Fuck you Yahoo Mail

I have an email address at Yahoo Mail that I’ve had for at least 10+ years, although nowadays I use it only very occasionally (maybe once every few months) as a “throwaway” address — you know, for those times you have to give out an email address and don’t want to get spammed later.

Well, I should say “had”, because Yahoo just randomly decided to fuck me over today.  Even though I know, without any doubt, my correct username and password, they just won’t let me login.  Isn’t that nice?

“Traveling somewhere new?” they ask.  No, I’m not.  I’m sitting at my desk, at home, the same place I’ve lived at for the last 3 years.

My only recourse, apparently, is for them to send a code to a mostly obscured email address, which I have no idea what is is.  d****@w****.com — what the hell is that?  Certainly whatever it is is some address I haven’t used for probably 10+ years and no longer have access to anyway.  I also tried the “forgot password” tool even though I do know the password — I thought maybe they’d let me reset it, but no.

Now before you go off lecturing me that it’s my “fault” (or some shit like that), for not “keeping my information up to date”… do you realize how many god damned websites I have logins to try and keep track of already?  Multiply that by 15+ years of this shit and… how is anyone supposed to keep everything “updated” all the time?

At least Gmail prompts me from time to time to make sure my recovery info is still correct.  If it’s not, I update it on the spot.  Well, it would have been nice if Yahoo had ever prompted me like that — before locking my account for no reason — which would have avoided this mess altogether.
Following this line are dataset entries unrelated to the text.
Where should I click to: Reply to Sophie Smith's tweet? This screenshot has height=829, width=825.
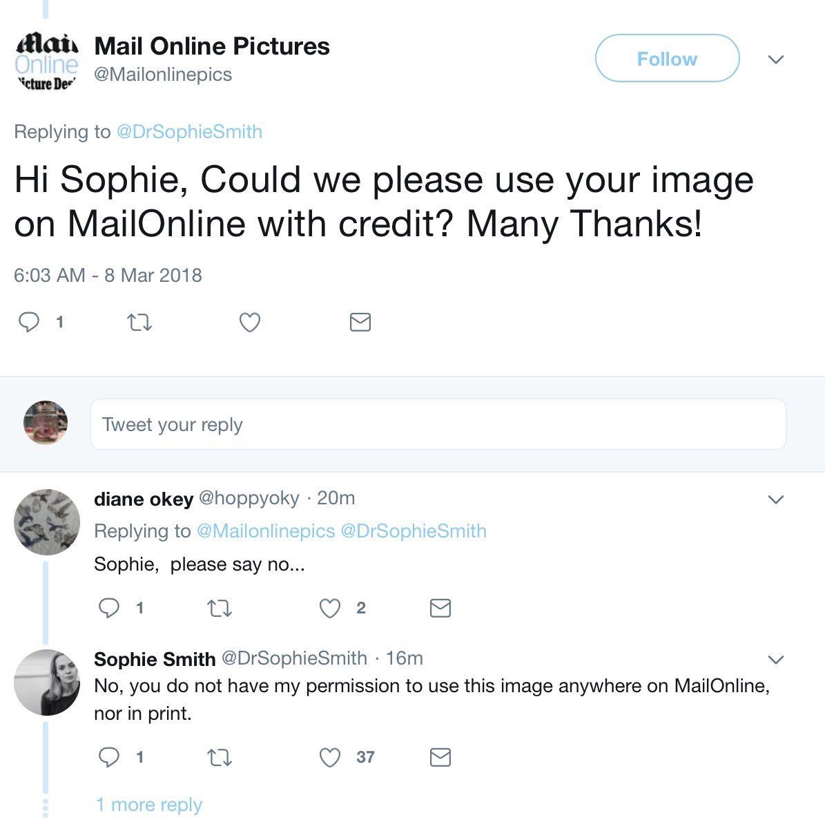point(110,757)
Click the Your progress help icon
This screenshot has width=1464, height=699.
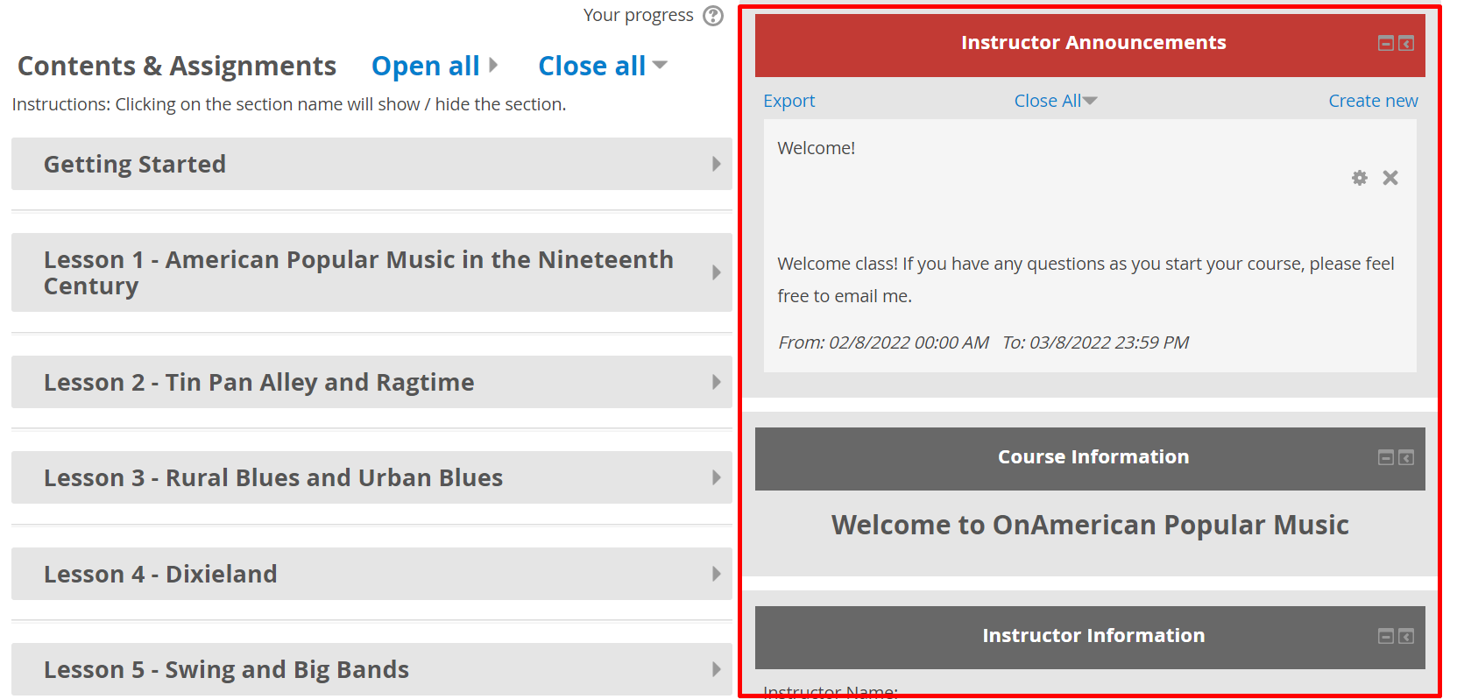(713, 16)
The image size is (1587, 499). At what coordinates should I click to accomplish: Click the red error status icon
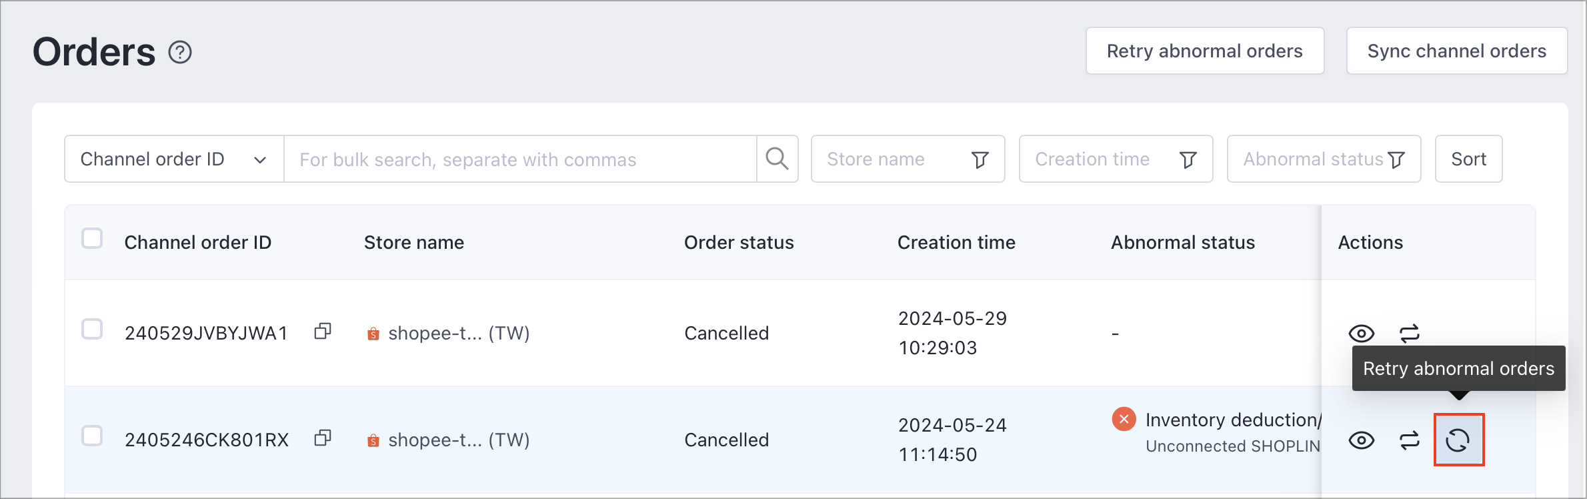1124,419
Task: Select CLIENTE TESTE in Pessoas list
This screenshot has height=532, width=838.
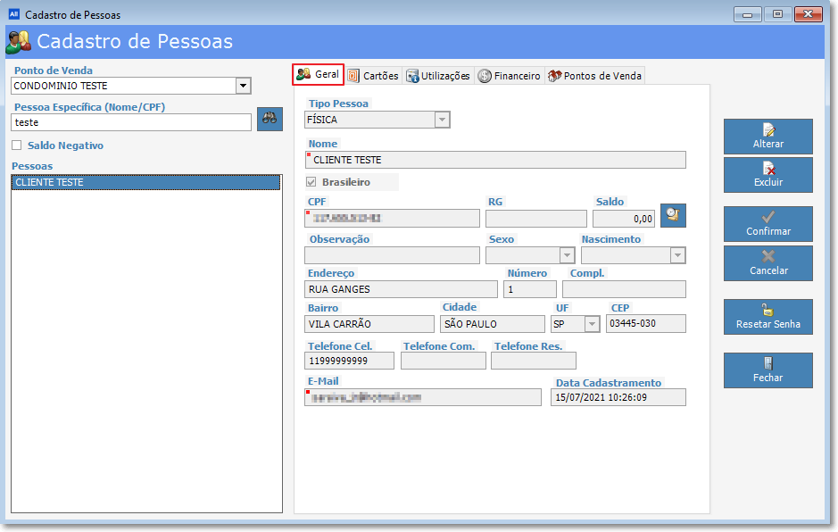Action: pos(50,182)
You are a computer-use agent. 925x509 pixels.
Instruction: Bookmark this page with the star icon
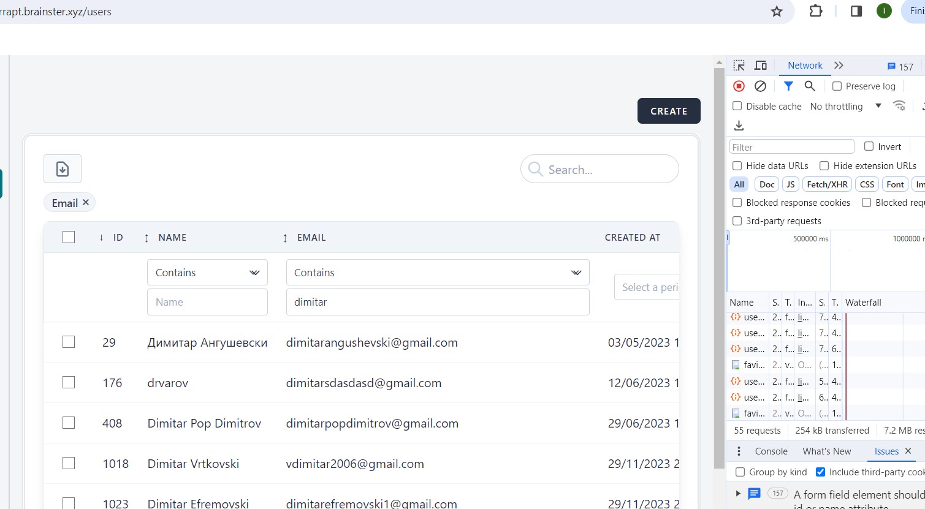pyautogui.click(x=777, y=12)
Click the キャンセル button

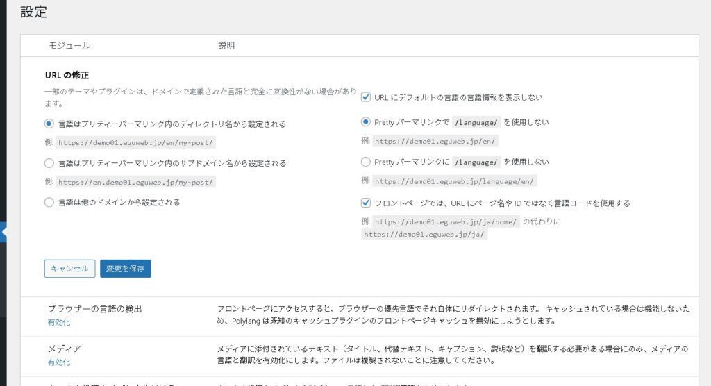(x=69, y=269)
The lessons from this bullshit are:

  1. Yes, security is important — but not at the expense of permanently locking out your legitimate users.
  2. You get what you pay for — which is why I’ve been progressively migrating away from free email services (like Yahoo) in favor of my own mailbox(es) running on my own servers, where my sysadmin (me) would never pull such a dick move.
  3. Yahoo, as a company, really is fucked.  How are they even still in business?  I’ve seen them fuck up so many things over the years (anybody remember Yahoo Auctions?), that really I shouldn’t be surprised by things like this anymore.  (Ironically, about a month ago I turned down a job opportunity at Yahoo, working on the — you guessed it — Yahoo Mail team.  Gee, I wonder why they are hiring?)

Need a throwaway email address?

By the way…  if you need a throwaway email address, check out the (appropriately named) site http://www.throwawaymail.com/.  I’m not affiliated with them in any way… I just found it while Googling for throwaway email accounts and it worked great for me, and it’s free.  Totally replaced my need for having Yahoo Mail anymore.

Saying “no” to Yahoo

Recently I was flattered to receive a message on LinkedIn from a recruiter at Yahoo.  It’s a nice ego-boost to think an iconic Silicon Valley company might be interested in little old me (even if they are a company on the brink of bankruptcy and/or takeover).

But I politely said “no”.

Current Yahoo CEO Marissa Mayer famously banned remote working in 2013, and continues to support that ban.  I think that’s a pretty big mistake.  Sure, working remote isn’t for everybody.  But it works really well for me, and a lot of other people out there too.  A wiser policy would be to measure what employees actually produce — then you could decide on a case-by-case basis whether an employee could continue to work remotely (or at all, if they’re that lazy).

This was my reply, for whatever it’s worth:

Hi ****,

Thanks for your message.  It’s certainly flattering to know that a company like Yahoo is interested in me, and I’ve been mulling it over the last few days.  In the end, however, I don’t think it would be a good fit right now.  I’ve read about Marissa Mayer ending remote working at Yahoo, which is anathema to what I’ve come to believe with regards to the ideal workplace.  I’ve worked 100% remotely for the last 3 years and have been tremendously happier and more productive in that setting.  As tantalizing as the idea of adding Yahoo to my resume is, I don’t think I would be happy at all going back to an office job.  Should that policy at Yahoo ever change, please let me know.  Otherwise I wish you the best of luck with your search!

Best regards,


So much for that.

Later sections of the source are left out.